Your objective> Among the lines below, take the one holding "Task: Click the 'Transaction", the one holding "Viewport: 437px width, 353px height.", and all lines between them. Set them down exactly.

Given records>
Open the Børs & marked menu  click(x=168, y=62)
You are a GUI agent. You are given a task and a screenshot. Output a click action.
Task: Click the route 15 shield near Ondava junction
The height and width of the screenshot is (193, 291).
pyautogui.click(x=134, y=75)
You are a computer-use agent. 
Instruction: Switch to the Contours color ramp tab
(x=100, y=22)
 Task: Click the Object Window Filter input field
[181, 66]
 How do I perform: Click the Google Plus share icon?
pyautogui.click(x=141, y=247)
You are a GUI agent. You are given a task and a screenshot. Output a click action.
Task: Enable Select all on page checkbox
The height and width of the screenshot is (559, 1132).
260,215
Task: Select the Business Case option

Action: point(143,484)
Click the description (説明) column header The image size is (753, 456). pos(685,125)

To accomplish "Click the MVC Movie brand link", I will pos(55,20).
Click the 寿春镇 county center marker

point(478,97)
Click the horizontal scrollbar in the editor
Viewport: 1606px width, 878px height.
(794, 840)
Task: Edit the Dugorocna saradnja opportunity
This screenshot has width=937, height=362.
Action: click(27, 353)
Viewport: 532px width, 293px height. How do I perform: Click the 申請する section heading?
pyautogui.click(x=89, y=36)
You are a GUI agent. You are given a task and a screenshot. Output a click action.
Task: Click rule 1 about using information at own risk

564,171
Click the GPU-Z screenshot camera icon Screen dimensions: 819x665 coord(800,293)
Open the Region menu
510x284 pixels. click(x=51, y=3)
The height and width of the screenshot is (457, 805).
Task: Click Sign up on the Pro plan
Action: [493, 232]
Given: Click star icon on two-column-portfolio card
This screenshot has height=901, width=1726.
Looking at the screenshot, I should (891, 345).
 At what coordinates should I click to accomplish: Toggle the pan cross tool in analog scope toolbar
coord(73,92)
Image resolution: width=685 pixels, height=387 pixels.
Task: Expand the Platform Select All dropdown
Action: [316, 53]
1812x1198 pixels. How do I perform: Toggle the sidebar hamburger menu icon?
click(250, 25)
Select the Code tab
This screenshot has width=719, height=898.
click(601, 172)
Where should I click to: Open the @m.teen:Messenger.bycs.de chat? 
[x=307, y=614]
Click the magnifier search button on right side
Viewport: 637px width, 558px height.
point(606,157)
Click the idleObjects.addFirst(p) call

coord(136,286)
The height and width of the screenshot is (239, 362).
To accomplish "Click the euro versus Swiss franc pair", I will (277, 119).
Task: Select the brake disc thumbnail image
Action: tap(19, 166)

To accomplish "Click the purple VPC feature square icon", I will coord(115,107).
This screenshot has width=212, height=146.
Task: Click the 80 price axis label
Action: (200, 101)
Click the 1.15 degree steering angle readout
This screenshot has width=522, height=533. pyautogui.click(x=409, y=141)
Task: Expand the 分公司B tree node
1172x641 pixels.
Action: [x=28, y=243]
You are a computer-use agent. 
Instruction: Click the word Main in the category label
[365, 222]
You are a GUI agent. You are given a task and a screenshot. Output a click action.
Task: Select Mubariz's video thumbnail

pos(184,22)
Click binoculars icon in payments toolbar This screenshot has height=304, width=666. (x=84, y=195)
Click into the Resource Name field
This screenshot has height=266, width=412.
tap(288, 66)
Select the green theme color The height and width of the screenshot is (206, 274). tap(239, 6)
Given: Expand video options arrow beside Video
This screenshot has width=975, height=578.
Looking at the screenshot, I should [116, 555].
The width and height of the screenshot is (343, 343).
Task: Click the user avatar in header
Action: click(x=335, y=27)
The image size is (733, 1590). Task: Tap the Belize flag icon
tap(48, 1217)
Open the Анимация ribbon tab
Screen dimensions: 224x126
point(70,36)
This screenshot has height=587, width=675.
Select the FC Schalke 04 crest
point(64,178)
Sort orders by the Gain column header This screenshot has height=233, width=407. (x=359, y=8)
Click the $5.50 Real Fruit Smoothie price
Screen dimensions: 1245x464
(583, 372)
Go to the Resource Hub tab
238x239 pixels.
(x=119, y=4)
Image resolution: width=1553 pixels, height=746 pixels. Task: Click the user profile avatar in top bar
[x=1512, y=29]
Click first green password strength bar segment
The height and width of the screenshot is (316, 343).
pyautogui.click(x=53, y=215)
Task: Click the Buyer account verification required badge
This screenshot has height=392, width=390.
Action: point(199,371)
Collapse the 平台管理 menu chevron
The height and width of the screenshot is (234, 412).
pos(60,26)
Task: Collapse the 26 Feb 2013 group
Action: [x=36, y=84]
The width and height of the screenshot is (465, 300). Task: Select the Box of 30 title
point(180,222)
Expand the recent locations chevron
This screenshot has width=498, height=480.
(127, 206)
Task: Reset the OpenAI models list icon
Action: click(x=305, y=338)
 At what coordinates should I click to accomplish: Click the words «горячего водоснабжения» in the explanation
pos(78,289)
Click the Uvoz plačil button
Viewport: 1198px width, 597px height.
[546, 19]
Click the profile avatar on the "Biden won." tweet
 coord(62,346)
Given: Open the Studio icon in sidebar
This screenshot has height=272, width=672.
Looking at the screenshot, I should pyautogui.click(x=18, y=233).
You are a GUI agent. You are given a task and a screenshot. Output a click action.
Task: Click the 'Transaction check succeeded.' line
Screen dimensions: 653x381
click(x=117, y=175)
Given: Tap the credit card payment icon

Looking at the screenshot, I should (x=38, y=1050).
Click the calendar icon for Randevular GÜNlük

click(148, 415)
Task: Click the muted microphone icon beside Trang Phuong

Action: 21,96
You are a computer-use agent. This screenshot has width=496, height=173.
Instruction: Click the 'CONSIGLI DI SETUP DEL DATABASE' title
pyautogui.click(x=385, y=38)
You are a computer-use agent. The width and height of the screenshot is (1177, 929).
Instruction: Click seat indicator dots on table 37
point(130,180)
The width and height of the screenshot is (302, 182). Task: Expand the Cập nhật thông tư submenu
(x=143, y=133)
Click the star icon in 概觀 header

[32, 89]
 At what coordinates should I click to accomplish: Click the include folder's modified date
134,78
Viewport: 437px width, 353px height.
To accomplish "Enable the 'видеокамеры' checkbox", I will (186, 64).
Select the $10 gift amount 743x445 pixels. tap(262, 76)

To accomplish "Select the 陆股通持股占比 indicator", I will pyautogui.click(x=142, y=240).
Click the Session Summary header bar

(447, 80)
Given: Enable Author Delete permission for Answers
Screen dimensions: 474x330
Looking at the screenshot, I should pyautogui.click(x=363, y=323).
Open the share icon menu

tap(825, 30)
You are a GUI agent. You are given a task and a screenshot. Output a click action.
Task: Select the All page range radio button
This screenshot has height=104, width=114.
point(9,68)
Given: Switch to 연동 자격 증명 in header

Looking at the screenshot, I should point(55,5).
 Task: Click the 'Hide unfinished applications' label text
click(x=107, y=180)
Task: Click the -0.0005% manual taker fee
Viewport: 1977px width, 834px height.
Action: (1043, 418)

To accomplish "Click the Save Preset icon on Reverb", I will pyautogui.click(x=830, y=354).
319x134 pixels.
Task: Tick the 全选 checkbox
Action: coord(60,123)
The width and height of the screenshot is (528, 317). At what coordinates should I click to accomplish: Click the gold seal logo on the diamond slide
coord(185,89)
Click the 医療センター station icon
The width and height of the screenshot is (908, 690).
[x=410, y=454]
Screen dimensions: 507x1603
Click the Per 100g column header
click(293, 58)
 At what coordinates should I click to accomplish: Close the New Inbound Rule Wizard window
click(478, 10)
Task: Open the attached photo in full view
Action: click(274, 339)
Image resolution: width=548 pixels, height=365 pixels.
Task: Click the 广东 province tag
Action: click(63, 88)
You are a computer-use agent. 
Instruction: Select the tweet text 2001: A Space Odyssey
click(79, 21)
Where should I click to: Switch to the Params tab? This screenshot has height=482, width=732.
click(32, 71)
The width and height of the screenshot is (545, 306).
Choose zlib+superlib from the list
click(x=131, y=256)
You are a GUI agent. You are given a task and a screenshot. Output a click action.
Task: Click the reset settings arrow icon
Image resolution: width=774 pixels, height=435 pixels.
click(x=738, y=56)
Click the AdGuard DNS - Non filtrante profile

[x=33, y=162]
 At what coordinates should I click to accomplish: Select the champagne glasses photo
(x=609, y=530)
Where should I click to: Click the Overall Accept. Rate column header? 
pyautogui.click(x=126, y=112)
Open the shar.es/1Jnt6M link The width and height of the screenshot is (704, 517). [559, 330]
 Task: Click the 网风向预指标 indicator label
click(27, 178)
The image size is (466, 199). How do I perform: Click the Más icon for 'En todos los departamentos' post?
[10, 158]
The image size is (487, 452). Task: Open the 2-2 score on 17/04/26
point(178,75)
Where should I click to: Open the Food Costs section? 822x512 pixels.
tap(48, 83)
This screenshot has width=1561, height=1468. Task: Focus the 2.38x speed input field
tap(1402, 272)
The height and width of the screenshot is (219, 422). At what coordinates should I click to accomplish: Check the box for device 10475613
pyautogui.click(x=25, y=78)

Task answer>
Task: Click the 'Transaction check succeeded.' line
Screen dimensions: 653x381
click(x=117, y=175)
Given: Tap the credit card payment icon

Looking at the screenshot, I should (x=38, y=1050).
Click the calendar icon for Randevular GÜNlük

click(148, 415)
Task: Click the muted microphone icon beside Trang Phuong

Action: 21,96
You are a computer-use agent. This screenshot has width=496, height=173.
Instruction: Click the 'CONSIGLI DI SETUP DEL DATABASE' title
pyautogui.click(x=385, y=38)
You are a computer-use agent. The width and height of the screenshot is (1177, 929).
Instruction: Click seat indicator dots on table 37
point(130,180)
The width and height of the screenshot is (302, 182). Task: Expand the Cập nhật thông tư submenu
(x=143, y=133)
Click the star icon in 概觀 header

[32, 89]
 At what coordinates should I click to accomplish: Click the include folder's modified date
134,78
Viewport: 437px width, 353px height.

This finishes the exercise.